Copies of the DVD+CD set can be purchased via Bruce Paine's website (online or mail order sales) or via the historic place Alberton if you intend to visit the historic place in person.
The following is a review of the DVD+CD set by celebrated New Zealand underwater diver, writer and film maker Wade Doak.
ALBERTON: "a time travel device" : Wade Doak, August 2012
Bruce Paine has created a brilliant multi media composition "Alberton" that takes us time travelling to the Victorian era on the wings of his guitar music. As befits a slower age, the production has the gentle pace of a dream journey. We explore the past on so many unusual levels: from the aesthetics of William Morris wall paper to Indian design we watch a colonial farm house evolve into a stately home. There is an amazing duet with bagpipes and guitar and another in which the musician blends with a sprightly music box tune with the subtlety of double skipping. Generation by generation we pass through the lives of a Victorian family from a Scottish General to his pioneering son and his games playing, dancing Auckland family, from their local bird life to long tailed horses and yes, even the mundane but other worldly contents of the caretaker's shed: every iota on the disc contributes to the story and has its special significance. We are intrigued at the skill of the music box repairer.

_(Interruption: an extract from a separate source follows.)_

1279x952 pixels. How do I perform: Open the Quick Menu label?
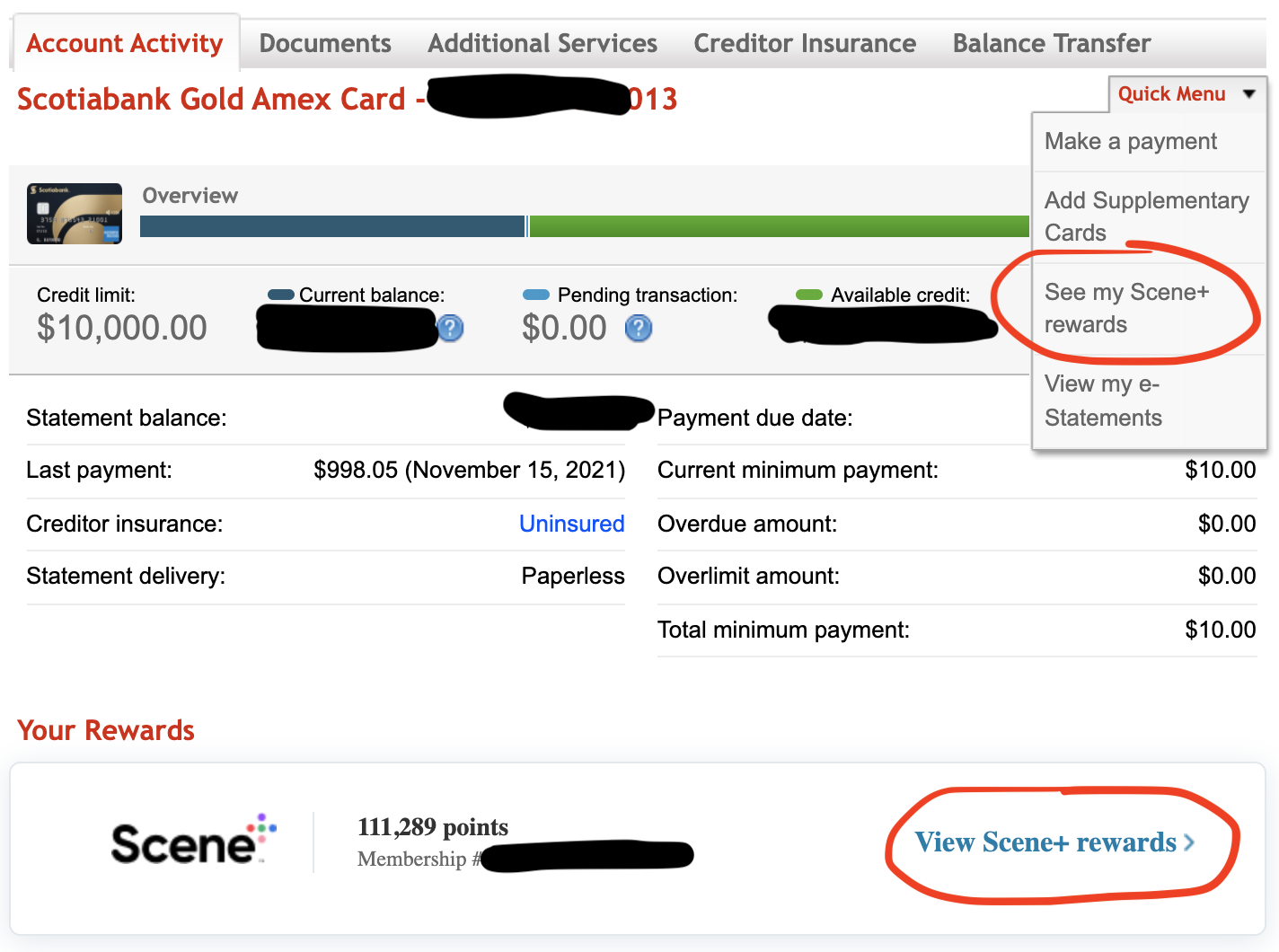pos(1171,94)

Bruce Paine’s ability to match guitar with a music box and then, bagpipes is very special. I think I enjoyed those pipes for the first time in my life. Bruce can adapt influences from the east; from Celtic folk music and sea shanty, note after perfect note, with a deftness that has us spellbound. His guitar is so mellow and resonant -like a concert piano. Each note is as individually perfect as a water drop entering a pool. With consummate fingering we hear no skin slip noises on the bass strings.
I reflected on how slow and contemplative the act of letter writing must once have been. Even the putting of ink on paper was an artistic process. The film re-enacts this superbly with such elegant calligraphy. As modern living revs up faster and faster we need to contemplate a former, more relaxed era to regain some sort of balance. Technological change is outstripping our capacity to assimilate its advances.

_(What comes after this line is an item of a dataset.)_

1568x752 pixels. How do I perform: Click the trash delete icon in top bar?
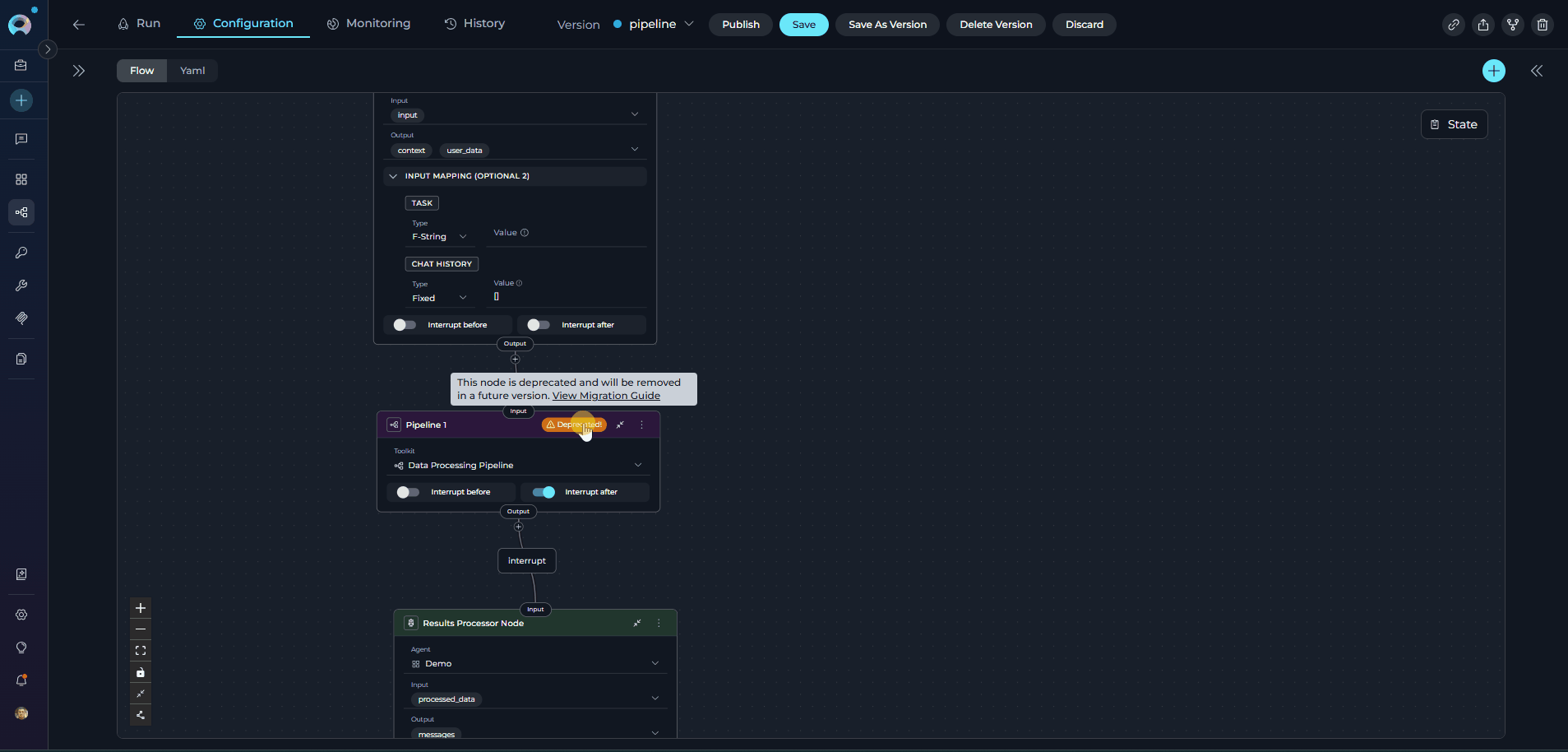pos(1542,25)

Perhaps this is something we can gain from a blend of music and image: a healthy form of meditation. I am no Luddite! This is why I value the Alberton CD/ DVD package: I can enjoy the music for itself with my own eidetic movies, or on our wide screen monitor undergo a whole gamut of stimulation per multi media documentary. Perhaps this medium is the most complex form of communication humans have ever devised: video and old images; Victorian sheet music along with modern composition take us into the Alberton world both then and now. Cleverly recreated 'old movie' scenes complement Victorian still photos and delicate watercolour landscapes along with sparing use of pleasantly modulated spoken word. Alberton is almost a sensory overload; it satiates but never exceeds. For once the DVD medium has been fully exploited as an artwork. This 'Alberton' documentary should be a part of the culture of every Kiwi.